Software Development

Using local settings in a Scrapy project

TL;DR Seeing a pattern used in one framework can help you address similar problems in a different framework.

I was working on a scrapy project that would save pages into a local database. We wanted to be able to test it using a test database, just as you would with Rails.

Wec could see how to configure a database connection string in the settings.py config file, but this didn’t help switch between development and test database

Stackoverflow wasn’t much help, so we ended up rolling our own:

  1. Edit the settings.py file so it would read from additional settings files depending on a SCRAPY_ENV environment variable
  2. Move all the settings files to a separate config directory (and change scrapy.cfg so it knew where to look
  3. Edit .gitignore so that local files wouldn’t get committed to the repo (and then added some .sample files)

Git repo is here.

The magic happens at the end of settings.py

from importlib import import_module
from scrapy.utils.log import configure_logging
import logging
import os

SCRAPY_ENV=os.environ.get('SCRAPY_ENV',None)
if SCRAPY_ENV == None:
    raise ValueError("Must set SCRAPY_ENV environment var")
logger = logging.getLogger(__name__)
configure_logging({'LOG_FORMAT': '%(levelname)s: %(message)s'})
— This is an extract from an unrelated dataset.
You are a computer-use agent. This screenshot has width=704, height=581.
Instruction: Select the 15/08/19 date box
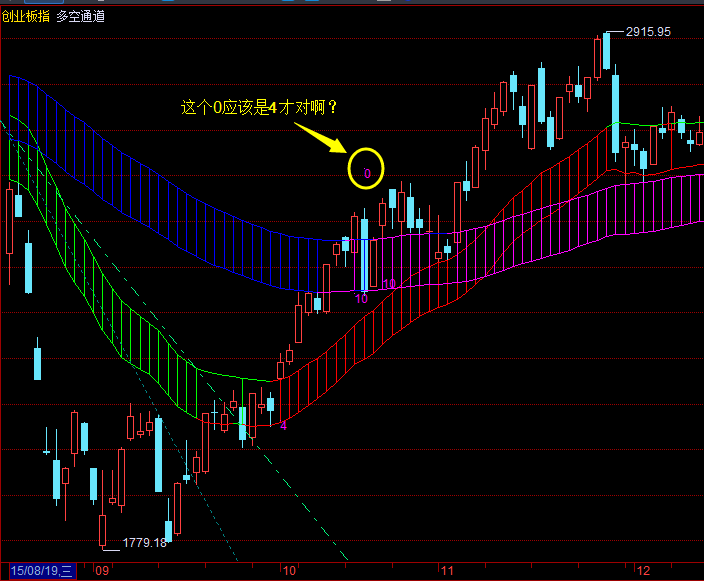pyautogui.click(x=38, y=571)
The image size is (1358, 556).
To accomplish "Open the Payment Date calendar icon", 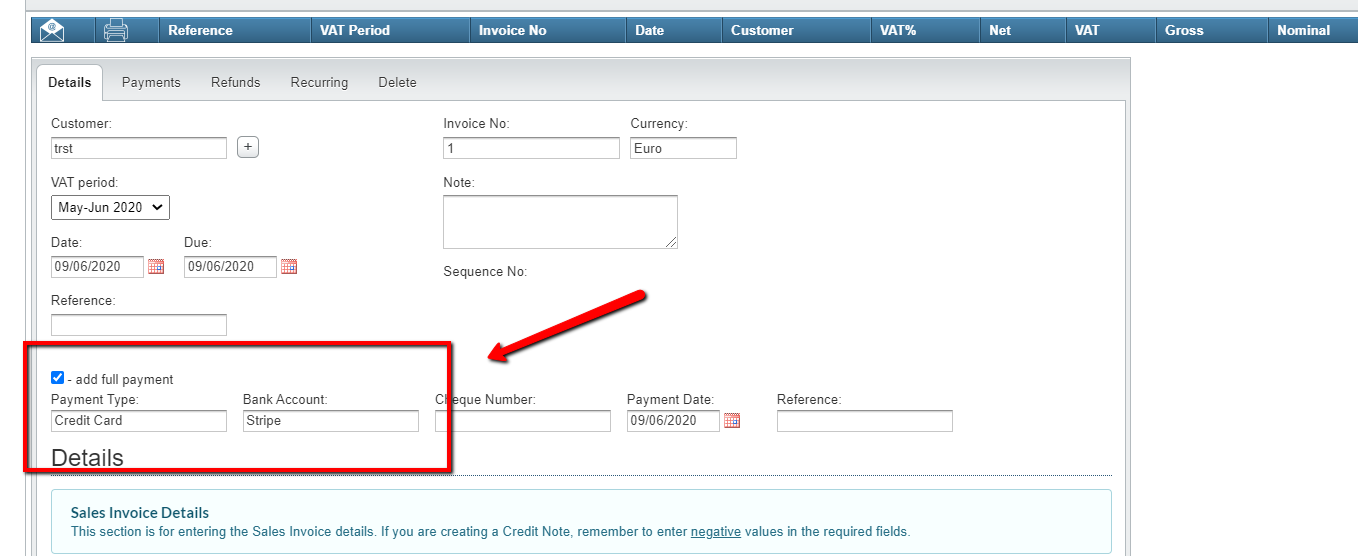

# Load if file exists; incorporate any names started with an
# uppercase letter into globals()
def load_extra_settings(fname):
    if not os.path.isfile("config/%s.py" % fname):
        logger.warning("Couldn't find %s, skipping" % fname)
        return
    mdl=import_module("config.%s" % fname)
    names = [x for x in mdl.__dict__ if x[0].isupper()]
    globals().update({k: getattr(mdl,k) for k in names})

load_extra_settings("secrets")
load_extra_settings("secrets_%s" % SCRAPY_ENV)
load_extra_settings("settings_%s" % SCRAPY_ENV)

It feels a bit hacky, but it does the job, so I would love to learn a more pythonic way to address this issue.